Work request:
Pull out of the data below the stretch of lines bounded by the one containing "Click the Activities chevron arrow" and the one containing "Image resolution: width=356", both bounds included, unchanged.

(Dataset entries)

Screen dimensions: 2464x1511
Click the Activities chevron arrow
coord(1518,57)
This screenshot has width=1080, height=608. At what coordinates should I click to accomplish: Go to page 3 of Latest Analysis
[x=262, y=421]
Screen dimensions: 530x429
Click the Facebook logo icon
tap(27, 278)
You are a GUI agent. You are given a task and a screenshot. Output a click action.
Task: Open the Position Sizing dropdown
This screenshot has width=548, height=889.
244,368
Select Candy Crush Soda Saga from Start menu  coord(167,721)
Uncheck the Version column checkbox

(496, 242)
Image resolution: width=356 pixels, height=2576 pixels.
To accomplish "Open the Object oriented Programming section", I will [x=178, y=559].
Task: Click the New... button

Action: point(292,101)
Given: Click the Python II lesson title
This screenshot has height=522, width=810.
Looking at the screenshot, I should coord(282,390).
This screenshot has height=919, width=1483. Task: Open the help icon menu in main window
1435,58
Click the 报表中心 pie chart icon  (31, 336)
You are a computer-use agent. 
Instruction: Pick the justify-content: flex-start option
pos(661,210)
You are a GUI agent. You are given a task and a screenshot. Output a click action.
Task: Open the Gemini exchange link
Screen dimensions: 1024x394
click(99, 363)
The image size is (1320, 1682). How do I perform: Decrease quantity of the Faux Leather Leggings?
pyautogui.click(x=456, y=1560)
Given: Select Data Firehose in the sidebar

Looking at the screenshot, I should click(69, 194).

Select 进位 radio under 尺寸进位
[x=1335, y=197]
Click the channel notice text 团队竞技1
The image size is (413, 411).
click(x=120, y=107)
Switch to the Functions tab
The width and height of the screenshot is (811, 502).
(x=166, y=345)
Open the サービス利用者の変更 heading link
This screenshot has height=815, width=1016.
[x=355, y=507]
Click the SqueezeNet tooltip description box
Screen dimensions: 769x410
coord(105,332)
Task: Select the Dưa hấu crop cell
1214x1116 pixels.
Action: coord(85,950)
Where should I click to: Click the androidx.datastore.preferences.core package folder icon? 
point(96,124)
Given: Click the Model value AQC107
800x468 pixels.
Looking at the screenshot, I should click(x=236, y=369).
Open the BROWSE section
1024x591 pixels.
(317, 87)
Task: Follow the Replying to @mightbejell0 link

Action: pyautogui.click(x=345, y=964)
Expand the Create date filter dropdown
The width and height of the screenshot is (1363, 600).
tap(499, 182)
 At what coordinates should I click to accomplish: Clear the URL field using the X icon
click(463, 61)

Task answer:
Click the Activities chevron arrow
coord(1518,57)
This screenshot has width=1080, height=608. At what coordinates should I click to accomplish: Go to page 3 of Latest Analysis
[x=262, y=421]
Screen dimensions: 530x429
Click the Facebook logo icon
tap(27, 278)
You are a GUI agent. You are given a task and a screenshot. Output a click action.
Task: Open the Position Sizing dropdown
This screenshot has width=548, height=889.
244,368
Select Candy Crush Soda Saga from Start menu  coord(167,721)
Uncheck the Version column checkbox

(496, 242)
Image resolution: width=356 pixels, height=2576 pixels.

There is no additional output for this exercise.